▸ **WORK ITEM**
Please restate each entry that follows word for word.

- Opening Delimiter -

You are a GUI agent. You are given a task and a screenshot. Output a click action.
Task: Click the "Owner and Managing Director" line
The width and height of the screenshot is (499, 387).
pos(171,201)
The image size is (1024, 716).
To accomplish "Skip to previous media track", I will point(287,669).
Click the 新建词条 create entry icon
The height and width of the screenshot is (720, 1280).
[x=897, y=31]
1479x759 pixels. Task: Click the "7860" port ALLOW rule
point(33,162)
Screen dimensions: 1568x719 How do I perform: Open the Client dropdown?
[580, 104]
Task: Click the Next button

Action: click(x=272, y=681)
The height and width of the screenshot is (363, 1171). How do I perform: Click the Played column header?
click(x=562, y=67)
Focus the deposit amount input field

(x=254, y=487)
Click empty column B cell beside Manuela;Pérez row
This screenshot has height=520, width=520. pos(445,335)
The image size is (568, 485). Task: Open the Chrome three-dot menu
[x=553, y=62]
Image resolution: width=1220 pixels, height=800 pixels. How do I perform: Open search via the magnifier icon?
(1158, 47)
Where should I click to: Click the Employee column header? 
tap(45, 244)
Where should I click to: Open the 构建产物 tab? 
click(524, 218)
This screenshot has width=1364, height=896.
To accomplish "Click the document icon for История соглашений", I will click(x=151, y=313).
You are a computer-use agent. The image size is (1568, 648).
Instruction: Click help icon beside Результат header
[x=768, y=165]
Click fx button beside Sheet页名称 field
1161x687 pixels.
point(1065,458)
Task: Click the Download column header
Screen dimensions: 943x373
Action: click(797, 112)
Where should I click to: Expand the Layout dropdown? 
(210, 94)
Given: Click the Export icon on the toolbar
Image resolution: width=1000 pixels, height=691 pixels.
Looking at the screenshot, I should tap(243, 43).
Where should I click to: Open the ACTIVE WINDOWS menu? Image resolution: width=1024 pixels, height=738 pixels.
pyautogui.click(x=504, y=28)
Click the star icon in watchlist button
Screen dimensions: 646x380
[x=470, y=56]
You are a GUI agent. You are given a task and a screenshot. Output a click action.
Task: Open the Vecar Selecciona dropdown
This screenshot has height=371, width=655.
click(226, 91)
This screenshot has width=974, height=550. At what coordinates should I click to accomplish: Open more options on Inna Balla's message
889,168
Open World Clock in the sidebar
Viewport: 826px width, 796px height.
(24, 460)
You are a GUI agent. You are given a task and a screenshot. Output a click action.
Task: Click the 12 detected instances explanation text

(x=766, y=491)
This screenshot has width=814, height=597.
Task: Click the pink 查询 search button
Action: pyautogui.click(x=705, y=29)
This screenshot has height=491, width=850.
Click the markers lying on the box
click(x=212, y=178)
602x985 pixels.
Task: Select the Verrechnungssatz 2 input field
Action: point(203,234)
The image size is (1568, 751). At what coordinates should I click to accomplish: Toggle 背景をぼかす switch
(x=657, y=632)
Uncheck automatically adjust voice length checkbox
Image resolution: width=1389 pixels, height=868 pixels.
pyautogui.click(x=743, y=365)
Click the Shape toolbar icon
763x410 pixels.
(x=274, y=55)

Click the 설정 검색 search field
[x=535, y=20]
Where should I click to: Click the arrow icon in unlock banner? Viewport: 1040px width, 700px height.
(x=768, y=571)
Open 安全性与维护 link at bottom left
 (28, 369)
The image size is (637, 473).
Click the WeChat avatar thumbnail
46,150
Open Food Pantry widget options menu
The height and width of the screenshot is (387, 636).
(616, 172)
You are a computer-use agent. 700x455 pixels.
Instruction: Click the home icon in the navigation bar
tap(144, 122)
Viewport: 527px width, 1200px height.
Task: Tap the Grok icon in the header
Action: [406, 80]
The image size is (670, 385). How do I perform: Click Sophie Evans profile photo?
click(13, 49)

- Closing Delimiter -

▸ **TASK ANSWER**
You are a GUI agent. You are given a task and a screenshot. Output a click action.
Task: Click the "Owner and Managing Director" line
The width and height of the screenshot is (499, 387).
pos(171,201)
The image size is (1024, 716).
To accomplish "Skip to previous media track", I will point(287,669).
Click the 新建词条 create entry icon
The height and width of the screenshot is (720, 1280).
[x=897, y=31]
1479x759 pixels. Task: Click the "7860" port ALLOW rule
point(33,162)
Screen dimensions: 1568x719 How do I perform: Open the Client dropdown?
[580, 104]
Task: Click the Next button

Action: click(x=272, y=681)
The height and width of the screenshot is (363, 1171). How do I perform: Click the Played column header?
click(x=562, y=67)
Focus the deposit amount input field

(x=254, y=487)
Click empty column B cell beside Manuela;Pérez row
This screenshot has height=520, width=520. pos(445,335)
The image size is (568, 485). Task: Open the Chrome three-dot menu
[x=553, y=62]
Image resolution: width=1220 pixels, height=800 pixels. How do I perform: Open search via the magnifier icon?
(1158, 47)
Where should I click to: Click the Employee column header? 
tap(45, 244)
Where should I click to: Open the 构建产物 tab? 
click(524, 218)
This screenshot has width=1364, height=896.
To accomplish "Click the document icon for История соглашений", I will click(x=151, y=313).
You are a computer-use agent. The image size is (1568, 648).
Instruction: Click help icon beside Результат header
[x=768, y=165]
Click fx button beside Sheet页名称 field
1161x687 pixels.
point(1065,458)
Task: Click the Download column header
Screen dimensions: 943x373
Action: click(797, 112)
Where should I click to: Expand the Layout dropdown? 
(210, 94)
Given: Click the Export icon on the toolbar
Image resolution: width=1000 pixels, height=691 pixels.
Looking at the screenshot, I should tap(243, 43).
Where should I click to: Open the ACTIVE WINDOWS menu? Image resolution: width=1024 pixels, height=738 pixels.
pyautogui.click(x=504, y=28)
Click the star icon in watchlist button
Screen dimensions: 646x380
[x=470, y=56]
You are a GUI agent. You are given a task and a screenshot. Output a click action.
Task: Open the Vecar Selecciona dropdown
This screenshot has height=371, width=655.
click(226, 91)
This screenshot has width=974, height=550. At what coordinates should I click to accomplish: Open more options on Inna Balla's message
889,168
Open World Clock in the sidebar
Viewport: 826px width, 796px height.
(24, 460)
You are a GUI agent. You are given a task and a screenshot. Output a click action.
Task: Click the 12 detected instances explanation text

(x=766, y=491)
This screenshot has width=814, height=597.
Task: Click the pink 查询 search button
Action: pyautogui.click(x=705, y=29)
This screenshot has height=491, width=850.
Click the markers lying on the box
click(x=212, y=178)
602x985 pixels.
Task: Select the Verrechnungssatz 2 input field
Action: point(203,234)
The image size is (1568, 751). At what coordinates should I click to accomplish: Toggle 背景をぼかす switch
(x=657, y=632)
Uncheck automatically adjust voice length checkbox
Image resolution: width=1389 pixels, height=868 pixels.
pyautogui.click(x=743, y=365)
Click the Shape toolbar icon
763x410 pixels.
(x=274, y=55)

Click the 설정 검색 search field
[x=535, y=20]
Where should I click to: Click the arrow icon in unlock banner? Viewport: 1040px width, 700px height.
(x=768, y=571)
Open 安全性与维护 link at bottom left
 (28, 369)
The image size is (637, 473).
Click the WeChat avatar thumbnail
46,150
Open Food Pantry widget options menu
The height and width of the screenshot is (387, 636).
(616, 172)
You are a computer-use agent. 700x455 pixels.
Instruction: Click the home icon in the navigation bar
tap(144, 122)
Viewport: 527px width, 1200px height.
Task: Tap the Grok icon in the header
Action: [406, 80]
The image size is (670, 385). How do I perform: Click Sophie Evans profile photo?
click(13, 49)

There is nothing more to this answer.